Ricanements amers, plaisanteries, moqueries, quolibets accueillent cette improbable démarche. « Tu penses une enveloppe pleine de « fraîche » sur un trottoir de Saint Tropez, tout le monde la ramerait aux poulets ». Re – rires désabusés. A tout hasard. La gendarmerie est la même que celle de De Funès, Christian Marin, Grosso et Modo, Jean Lefebvre et Galabru. Ici s’arrête la comparaison du folklore cinématographique. Le planton nous accueille le regard lourd de suspicion. Avec leurs têtes de musiciens, de pâtres grecs, de plus ou moins étrangers errants, cheveux longs, pâleur de noctambules, des yeux rouges de consommateurs de produits illicites. Surtout pour les pauvres en ces lieux de « perdition » pour privilégiés. Y’à déjà présomption de délinquants qui viennent « se livrer ». Explications formulées. Quelques questions de vérification. Le gendarme s’éloigne et revient accompagné d’une gamine. Il porte l’enveloppe et le portefeuille. « Vous avez une sacrée chance, la jeune fille ici présente vient de le rapporter. On peut dire que vous êtes vernis, les gars ».

On remercie, on salue, on remercie « one more time ».

Le soleil paraît plus chaud, plus brillant, en sortant. La gamine accepte qu’on la raccompagne en sa lointaine périphérie. Maisonnette plus que modeste. Une flopé de mômes, une mère inquiète qui ne parle que le Portugais. Un généreux propose de récompenser la fillette plutôt que de laisser un gros billet. Unanimité. Mais attention pas question de sortir sans l’accord du père qui va rentrer du chantier.

Plus tard … Centre ville, boutique féminine. « Que veux-tu ? ». « Une robe ». Les musiciens qui ont des sœurs se lancent dans le choix, la taille, la qualité. Celui qui conteste le prix se fait huer. Vêtement convoité, décidé. Mais que regarde t’elle, en plus ? Un manteau. « Il te ferait plaisir ? ». Elle opine de la tête avec timidité. Affaire conclue. Joli carton cadeau avec ruban. Le groupe insiste pour en faire mettre un deuxième. Un gros chatoyant. Faut pas lésiner. En face épicerie « spécialités italiennes », vite fait un panier d’osier, un demi jambon sec, un assortiment de saucissons, quelques bouteilles de vin » et retour chez la petite.

On la laisse sur le pas de sa porte sans entrer. Bises. Coup d’avertisseur « Pon – pon » pour dire adieux et merci. Des signes par les fenêtres de portières. La cendrillon du jour, immobile qui sourit en agitant sa main, son carton serré dans les bras. Ce soir là, on a explosé notre budget rosé.

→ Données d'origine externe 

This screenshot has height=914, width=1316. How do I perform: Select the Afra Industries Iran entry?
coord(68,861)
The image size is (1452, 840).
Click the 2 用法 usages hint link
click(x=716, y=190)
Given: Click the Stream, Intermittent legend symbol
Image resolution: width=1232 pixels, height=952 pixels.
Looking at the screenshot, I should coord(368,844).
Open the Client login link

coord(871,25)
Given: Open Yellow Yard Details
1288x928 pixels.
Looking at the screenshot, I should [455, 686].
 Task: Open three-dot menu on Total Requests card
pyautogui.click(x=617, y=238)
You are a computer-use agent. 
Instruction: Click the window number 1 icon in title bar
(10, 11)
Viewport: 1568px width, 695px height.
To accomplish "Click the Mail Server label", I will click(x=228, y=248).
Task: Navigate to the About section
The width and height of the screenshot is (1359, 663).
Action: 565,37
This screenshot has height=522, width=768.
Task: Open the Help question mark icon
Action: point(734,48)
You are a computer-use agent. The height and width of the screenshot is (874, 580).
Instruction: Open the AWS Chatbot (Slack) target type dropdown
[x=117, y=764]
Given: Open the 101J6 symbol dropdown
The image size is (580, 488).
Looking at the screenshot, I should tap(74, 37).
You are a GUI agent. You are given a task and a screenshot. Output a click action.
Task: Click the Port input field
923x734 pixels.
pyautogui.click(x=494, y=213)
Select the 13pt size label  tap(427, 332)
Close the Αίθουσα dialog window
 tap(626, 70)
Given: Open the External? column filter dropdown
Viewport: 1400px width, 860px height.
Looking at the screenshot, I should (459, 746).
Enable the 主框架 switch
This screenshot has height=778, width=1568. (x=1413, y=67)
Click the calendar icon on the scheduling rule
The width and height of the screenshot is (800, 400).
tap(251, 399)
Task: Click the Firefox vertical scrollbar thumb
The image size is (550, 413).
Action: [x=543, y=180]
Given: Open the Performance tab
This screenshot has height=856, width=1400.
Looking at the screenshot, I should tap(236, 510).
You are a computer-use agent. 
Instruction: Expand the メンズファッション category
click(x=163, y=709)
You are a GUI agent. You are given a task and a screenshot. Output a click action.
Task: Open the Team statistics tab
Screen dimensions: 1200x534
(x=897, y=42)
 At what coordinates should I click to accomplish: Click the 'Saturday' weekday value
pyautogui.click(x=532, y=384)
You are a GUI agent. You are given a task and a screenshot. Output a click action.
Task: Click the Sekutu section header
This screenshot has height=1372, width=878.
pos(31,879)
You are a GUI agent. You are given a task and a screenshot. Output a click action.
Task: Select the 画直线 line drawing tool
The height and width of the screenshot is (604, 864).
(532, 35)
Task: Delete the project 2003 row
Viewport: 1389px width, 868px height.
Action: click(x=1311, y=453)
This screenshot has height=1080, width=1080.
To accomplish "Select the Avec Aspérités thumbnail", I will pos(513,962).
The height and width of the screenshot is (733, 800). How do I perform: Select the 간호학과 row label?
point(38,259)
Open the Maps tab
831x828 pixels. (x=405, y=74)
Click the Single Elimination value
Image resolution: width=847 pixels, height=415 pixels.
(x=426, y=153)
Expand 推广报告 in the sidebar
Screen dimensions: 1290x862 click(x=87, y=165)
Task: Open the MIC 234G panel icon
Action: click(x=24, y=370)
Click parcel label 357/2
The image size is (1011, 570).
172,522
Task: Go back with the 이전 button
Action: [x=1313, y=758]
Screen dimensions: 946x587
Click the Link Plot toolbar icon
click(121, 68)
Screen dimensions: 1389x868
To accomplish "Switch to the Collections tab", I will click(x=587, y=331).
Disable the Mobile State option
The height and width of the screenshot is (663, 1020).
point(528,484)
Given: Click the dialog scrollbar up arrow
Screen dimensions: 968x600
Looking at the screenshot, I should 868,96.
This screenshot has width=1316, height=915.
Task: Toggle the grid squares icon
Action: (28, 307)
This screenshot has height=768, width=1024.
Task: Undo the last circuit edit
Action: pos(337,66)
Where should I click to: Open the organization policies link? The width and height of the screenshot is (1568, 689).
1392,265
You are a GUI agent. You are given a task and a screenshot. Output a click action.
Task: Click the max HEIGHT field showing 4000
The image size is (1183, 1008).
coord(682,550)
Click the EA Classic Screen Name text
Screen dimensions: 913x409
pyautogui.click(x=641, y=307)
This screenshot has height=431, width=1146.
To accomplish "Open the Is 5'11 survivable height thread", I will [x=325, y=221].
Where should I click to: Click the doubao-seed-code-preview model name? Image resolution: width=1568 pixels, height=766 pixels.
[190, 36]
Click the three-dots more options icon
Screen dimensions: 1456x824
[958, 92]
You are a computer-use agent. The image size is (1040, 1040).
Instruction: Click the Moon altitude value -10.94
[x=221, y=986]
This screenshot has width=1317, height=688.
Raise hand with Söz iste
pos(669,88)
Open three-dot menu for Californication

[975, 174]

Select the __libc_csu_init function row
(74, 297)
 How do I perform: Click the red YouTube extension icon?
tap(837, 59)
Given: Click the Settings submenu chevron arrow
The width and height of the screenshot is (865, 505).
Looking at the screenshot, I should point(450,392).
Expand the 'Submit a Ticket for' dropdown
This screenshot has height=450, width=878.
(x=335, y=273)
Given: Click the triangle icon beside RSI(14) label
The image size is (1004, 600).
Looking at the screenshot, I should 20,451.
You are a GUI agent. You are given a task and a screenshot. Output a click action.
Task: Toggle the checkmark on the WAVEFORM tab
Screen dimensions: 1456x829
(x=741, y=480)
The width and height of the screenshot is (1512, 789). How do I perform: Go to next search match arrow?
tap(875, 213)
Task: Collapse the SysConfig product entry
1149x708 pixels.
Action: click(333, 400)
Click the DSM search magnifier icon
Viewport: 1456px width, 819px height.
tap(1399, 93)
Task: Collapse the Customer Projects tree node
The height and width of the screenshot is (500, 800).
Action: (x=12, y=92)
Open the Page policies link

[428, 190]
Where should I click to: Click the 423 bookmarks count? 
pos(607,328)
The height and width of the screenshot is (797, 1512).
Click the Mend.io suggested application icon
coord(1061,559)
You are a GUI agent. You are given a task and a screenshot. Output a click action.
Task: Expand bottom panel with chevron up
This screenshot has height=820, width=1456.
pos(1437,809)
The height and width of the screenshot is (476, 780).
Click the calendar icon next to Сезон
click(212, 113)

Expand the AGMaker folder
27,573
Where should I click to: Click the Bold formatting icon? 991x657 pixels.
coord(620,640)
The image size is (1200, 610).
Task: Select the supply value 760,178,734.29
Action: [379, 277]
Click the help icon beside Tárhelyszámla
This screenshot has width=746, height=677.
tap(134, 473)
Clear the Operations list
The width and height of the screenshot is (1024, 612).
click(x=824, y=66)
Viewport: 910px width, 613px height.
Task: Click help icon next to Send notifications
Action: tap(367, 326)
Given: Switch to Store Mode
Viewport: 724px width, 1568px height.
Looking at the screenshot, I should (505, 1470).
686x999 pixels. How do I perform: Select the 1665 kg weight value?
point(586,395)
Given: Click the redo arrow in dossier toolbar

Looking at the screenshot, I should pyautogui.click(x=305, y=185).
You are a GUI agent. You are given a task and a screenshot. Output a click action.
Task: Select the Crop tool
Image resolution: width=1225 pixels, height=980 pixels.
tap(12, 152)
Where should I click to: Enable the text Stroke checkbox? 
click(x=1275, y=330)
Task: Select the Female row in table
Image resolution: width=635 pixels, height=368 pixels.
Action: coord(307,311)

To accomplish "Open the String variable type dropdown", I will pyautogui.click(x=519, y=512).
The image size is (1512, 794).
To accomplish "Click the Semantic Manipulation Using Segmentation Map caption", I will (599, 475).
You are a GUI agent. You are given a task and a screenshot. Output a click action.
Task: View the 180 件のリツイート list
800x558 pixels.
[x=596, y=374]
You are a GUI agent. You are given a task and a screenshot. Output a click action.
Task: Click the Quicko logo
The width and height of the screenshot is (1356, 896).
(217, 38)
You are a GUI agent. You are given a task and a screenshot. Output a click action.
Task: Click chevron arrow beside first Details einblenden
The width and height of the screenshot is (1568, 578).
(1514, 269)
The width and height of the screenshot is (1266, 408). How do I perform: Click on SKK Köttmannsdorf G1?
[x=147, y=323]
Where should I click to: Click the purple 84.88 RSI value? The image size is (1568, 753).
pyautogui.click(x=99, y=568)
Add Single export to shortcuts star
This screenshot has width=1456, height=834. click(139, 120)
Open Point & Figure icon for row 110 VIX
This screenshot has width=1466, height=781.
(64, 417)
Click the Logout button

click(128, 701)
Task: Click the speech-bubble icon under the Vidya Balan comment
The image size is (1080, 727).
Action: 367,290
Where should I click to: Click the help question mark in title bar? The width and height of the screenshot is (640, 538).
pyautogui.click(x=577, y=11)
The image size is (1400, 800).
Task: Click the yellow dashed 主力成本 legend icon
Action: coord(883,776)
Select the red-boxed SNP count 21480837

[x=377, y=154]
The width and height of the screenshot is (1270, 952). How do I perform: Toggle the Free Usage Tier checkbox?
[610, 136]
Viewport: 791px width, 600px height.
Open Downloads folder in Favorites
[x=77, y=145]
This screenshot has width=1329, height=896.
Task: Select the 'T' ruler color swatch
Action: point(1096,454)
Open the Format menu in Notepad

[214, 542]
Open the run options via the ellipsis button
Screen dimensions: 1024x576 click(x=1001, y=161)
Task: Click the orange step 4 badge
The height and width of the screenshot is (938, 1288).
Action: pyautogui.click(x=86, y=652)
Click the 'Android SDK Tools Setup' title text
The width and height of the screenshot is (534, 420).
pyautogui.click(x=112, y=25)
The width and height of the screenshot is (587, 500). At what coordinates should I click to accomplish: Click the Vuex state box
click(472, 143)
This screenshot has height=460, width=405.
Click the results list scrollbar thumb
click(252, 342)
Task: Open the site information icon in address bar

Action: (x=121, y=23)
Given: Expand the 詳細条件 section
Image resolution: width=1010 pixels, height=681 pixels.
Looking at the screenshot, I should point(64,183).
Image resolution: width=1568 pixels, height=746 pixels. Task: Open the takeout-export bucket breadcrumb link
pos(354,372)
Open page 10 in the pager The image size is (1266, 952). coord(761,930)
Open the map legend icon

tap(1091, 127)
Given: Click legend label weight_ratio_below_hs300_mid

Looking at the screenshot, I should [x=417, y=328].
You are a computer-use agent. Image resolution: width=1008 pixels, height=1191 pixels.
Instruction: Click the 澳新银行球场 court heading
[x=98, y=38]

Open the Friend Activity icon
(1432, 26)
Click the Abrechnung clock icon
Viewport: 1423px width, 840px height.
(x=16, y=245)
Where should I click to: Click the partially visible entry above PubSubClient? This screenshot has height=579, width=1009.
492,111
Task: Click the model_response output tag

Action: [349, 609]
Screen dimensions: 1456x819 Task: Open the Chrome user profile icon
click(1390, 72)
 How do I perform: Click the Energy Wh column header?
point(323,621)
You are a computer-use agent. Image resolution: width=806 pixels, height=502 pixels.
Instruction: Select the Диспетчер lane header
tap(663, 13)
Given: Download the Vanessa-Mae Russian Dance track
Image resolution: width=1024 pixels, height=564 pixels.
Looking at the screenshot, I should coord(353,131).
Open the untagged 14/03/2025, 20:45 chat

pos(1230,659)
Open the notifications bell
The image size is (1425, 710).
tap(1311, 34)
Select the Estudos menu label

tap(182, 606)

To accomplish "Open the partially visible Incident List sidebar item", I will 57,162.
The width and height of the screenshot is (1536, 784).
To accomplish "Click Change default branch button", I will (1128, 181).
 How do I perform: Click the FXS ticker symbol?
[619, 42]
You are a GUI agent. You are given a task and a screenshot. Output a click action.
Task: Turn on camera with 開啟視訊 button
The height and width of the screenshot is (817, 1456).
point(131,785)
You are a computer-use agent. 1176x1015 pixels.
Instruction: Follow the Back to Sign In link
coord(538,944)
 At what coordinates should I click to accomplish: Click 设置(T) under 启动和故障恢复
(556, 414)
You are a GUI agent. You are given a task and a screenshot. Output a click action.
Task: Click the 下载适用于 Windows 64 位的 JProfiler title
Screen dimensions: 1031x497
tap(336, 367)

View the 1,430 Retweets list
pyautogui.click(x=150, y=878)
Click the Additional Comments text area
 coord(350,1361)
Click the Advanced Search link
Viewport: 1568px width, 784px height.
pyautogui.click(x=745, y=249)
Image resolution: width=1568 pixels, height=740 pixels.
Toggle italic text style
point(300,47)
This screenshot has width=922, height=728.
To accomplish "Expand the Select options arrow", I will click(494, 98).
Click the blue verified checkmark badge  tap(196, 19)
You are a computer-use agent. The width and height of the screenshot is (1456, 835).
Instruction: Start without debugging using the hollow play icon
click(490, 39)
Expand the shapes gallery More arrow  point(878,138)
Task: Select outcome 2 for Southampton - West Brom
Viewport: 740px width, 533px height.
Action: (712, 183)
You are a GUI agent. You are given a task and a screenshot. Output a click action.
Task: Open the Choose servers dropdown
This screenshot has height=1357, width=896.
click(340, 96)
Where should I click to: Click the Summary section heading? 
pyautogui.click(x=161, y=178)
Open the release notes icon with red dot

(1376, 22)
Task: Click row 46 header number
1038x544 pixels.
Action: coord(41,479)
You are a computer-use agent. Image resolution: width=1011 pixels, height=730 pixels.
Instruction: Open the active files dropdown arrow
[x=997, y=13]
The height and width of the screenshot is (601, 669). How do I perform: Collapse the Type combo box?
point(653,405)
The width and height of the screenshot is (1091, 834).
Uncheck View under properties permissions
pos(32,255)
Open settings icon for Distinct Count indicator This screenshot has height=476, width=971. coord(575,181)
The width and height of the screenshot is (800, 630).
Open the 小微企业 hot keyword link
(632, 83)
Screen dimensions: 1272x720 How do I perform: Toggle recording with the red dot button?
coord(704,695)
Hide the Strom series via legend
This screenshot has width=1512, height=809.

Le chanteur au cours de la soirée à dédié une chanson en l’honneur de cette jeune fille de 13 ans, bien éduquée. Applaudissements des fêtards sans n’avoir rien compris à ce conte de bienfaits dans la furia de la féria. L’un d’eux entonnant même « joyeux anniversaire » à tout hazard.

A la fin de cette deuxième semaine, inutiles désormais, nous décidons d’aller vivre, normalement, de jour et enfin profiter du soleil, ailleurs. Un vieil ami plagiste dont l’épouse possède un hôtel – pension de famille nous accueille un peu plus loin. Il préparait, plus jeunes, avec Josette des compétitions de canoë kayak au centre nautique d’Ablon sur Seine, en dessous d’Orly.

Farniente. Enfin de la tranquillité et du bronzage. Oui et le silence. La solitude feutrée. Aucune musique.

Depuis cet épisode, je tâte souvent, trop souvent, le renflement de mon portefeuille dans ma poche arrière. Un de perdu n’est pas nécessairement dix de retrouvés. Les légendes sont uniques.